In what apparently is the largest porn file-sharing settlement against a single defendant in the U.S., an East Coast man has consented to a $250,000 judgment against him for uploading six Corbin Fisher movies.

XBIZ has learned that [a man known as T.S.]1 signed settlement papers on Christmas Eve, just four days after the gay studio filed a complaint against the BitTorrent defendant who was identified through his IP address.

Marc Randazza, Corbin Fisher’s general counsel, told XBIZ he knows of no other file-sharing settlement, porn or mainstream, that has reached this dollar high.

I think this is a dangerous turn of events for both the porn industry and for consumers. It was culturally damaging enough when music fans were turned into pirates by the industry they once supported, but with porn, that problem is amplified ten-fold. Now, not just criminality, but social stigma and shaming for consuming the very product the prosecuting party produces (porn) is being used as a stick to bully consumers into “paying up.”

The message is clear: pirate porn, and we’ll put your name as a porn-user in the court’s records.

Since I count a number of you in the industry among my friends, I’ll speak directly to you: take a lesson from the failed attempts of the RIAA to fight piracy this way. Your industry, if not your particular studio, is a huge prosecutor of copyright infringement. No matter what you think of piracy, it’s clear litigation is not a sustainable solution.

Further, the porn industry ought be careful with whom it gets into bed. It’s worth remembering that much of the same money used to “crack down” on Internet piracy, especially through BitTorrent, is the same money used to actively censor your work.

The non-erotic American entertainment conglomerates are the single strongest industry lobbying for draconian Internet censorship sanctions against anyone who infringes on their copyright. (ACTA is a prime example.) The technology that would enable these laws is the same technology that would censor your product from reaching your consumers. (See, for instance, COICA, also lobbied for by entertainment companies.) Not only is fighting piracy through litigation laughably ineffective, it directly employs Internet filters, legislative bans, and other restrictions on Internet access that your own industry front groups fight against.

I know that many of you do not have the money to hire copyright shakedown firms. But the mainstream porn producers who do have the money to hire lawyers for such lawsuit farces are not the people you, my feminist pornographer friends, should be cheering on.
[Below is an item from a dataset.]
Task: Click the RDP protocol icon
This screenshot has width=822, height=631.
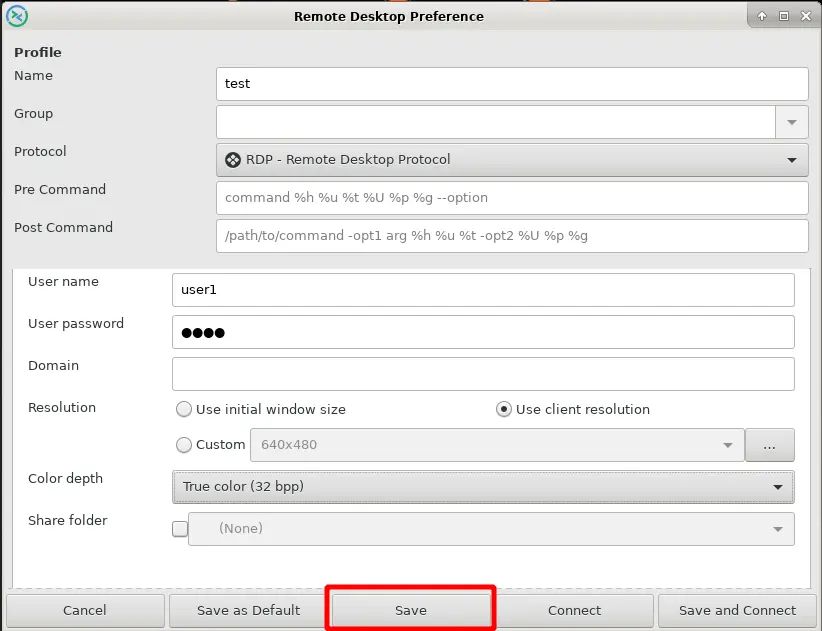Action: click(233, 160)
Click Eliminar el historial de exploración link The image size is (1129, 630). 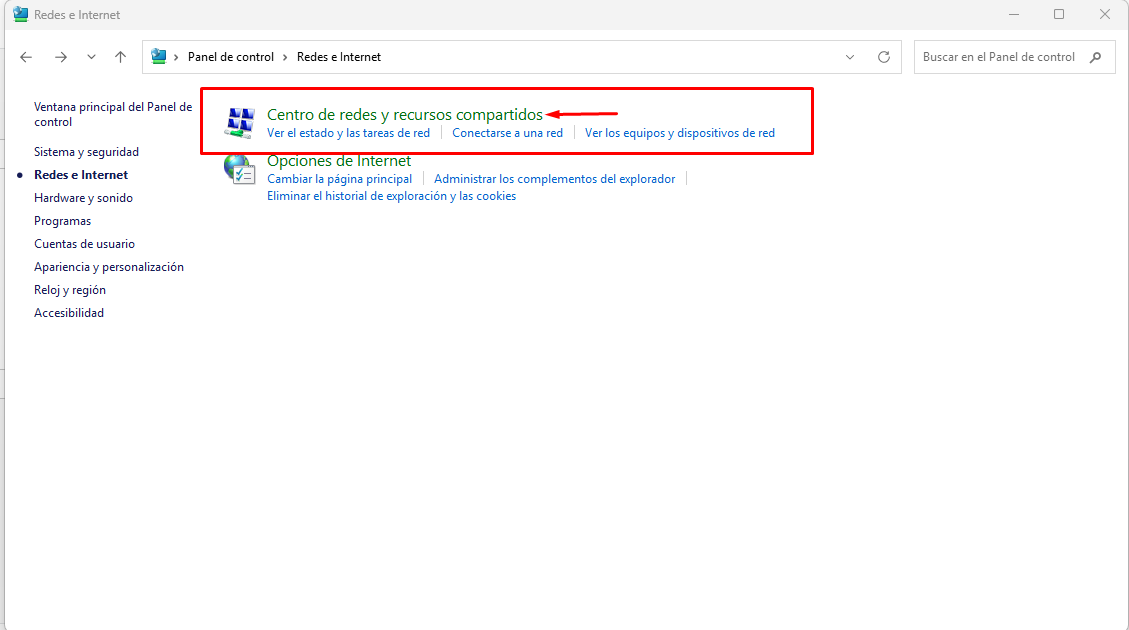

They are not on your side, no matter how pained your economic prospects in the industry have become.

Let us recall that feminist, queer, alternative, and independent pornographers and models, like indie musicians, are often helped (not hurt) by increased peer-to-peer distribution, the technological equivalent of word-of-mouth marketing. When you cozy up to the RIAA-like members of your own industry, you’re not only alienating your own consumers (as the RIAA have done), you’re also enabling the corrupt, civil liberties-destroying capitalistic enterprises to further empower entertainment groups like the MPAA to censor sexual expression.

Even if all you cared about was your bottom line, and I know that you care about a lot more than that, that kind of industry bedfellow should worry you plenty more than some pirate on BitTorrent masturbating to your image without paying you for the privilege because, next time there’s a lawsuit, it won’t be the consumer in the defendant’s chair. It’ll be the producer.

  1. Edited by personal request of the individual in question, who states that his “full name was never supposed to be used in their publicity” as part of settlement conversations. []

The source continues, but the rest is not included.